20 November 2008—Data centers are notorious energy hogs. In 2006, data centers in the United States ran up an electric bill of US $4.5 billion, according to a U.S. Environmental Protection Agency report. But engineers at IBM’s Zurich Research Laboratory think they can cut data centers’ energy consumption in half by cooling computers with water and reusing the dissipated energy to heat nearby homes. This week, at the International Conference for High Performance Computing, Networking, Storage and Analysis, known as SC08, in Austin, Texas, the IBM engineers presented details of a prototype system, which they say will be commercially available in five years.

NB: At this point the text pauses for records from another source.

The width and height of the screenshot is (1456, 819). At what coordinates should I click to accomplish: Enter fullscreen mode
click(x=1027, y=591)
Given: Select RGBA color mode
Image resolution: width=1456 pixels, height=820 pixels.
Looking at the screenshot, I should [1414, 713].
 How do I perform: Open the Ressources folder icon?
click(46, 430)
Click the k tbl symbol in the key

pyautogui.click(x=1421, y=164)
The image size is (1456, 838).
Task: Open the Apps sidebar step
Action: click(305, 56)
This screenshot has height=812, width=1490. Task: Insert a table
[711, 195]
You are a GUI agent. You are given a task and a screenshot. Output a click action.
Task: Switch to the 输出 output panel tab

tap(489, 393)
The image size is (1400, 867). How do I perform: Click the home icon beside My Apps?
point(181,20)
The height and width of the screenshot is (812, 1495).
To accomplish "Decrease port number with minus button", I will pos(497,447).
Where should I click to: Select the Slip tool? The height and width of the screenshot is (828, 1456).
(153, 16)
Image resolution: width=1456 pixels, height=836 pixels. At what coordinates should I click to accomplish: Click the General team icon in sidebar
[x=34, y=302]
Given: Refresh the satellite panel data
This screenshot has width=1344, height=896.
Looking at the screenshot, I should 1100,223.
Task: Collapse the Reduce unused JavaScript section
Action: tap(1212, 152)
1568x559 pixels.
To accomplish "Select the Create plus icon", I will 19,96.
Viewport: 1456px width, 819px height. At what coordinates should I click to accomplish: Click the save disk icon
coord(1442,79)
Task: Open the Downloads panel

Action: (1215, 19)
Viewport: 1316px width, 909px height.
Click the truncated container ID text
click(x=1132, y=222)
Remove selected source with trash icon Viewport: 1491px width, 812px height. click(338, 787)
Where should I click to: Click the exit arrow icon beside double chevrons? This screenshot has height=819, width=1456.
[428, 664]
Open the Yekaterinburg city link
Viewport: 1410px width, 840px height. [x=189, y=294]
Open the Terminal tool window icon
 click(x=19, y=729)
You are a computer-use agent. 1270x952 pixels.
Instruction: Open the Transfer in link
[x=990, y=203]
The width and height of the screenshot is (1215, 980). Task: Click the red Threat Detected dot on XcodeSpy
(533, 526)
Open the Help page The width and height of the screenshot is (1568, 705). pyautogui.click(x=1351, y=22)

The engineers have built a data center that reuses 85 percent of the heat it generates while consuming about half the electricity, says Bruno Michel, manager of the advanced thermal packaging group at IBM’s Zurich laboratory. Instead of using air-conditioning or fans, the data center is cooled with water pumped through microchannels within the computers. The water absorbs the heat from the data center and is then pumped out to nearby houses for heating. The occupants pay for the heat. A 10-megawatt data center could produce enough energy to heat 700 homes, says Michel.
Michel says the challenge was finding a water temperature cool enough to keep the data center from overheating but warm enough so that the outgoing water could still be used to heat homes.
”The striking thing that we’re doing is cooling the computer with hot water,” says Michel. The water is pumped into the data center at around 35 °C, he says, and when it leaves the data center, it is 60 °C. ”In climates like Zurich or New York, it’s a value, especially in the winter,” he adds.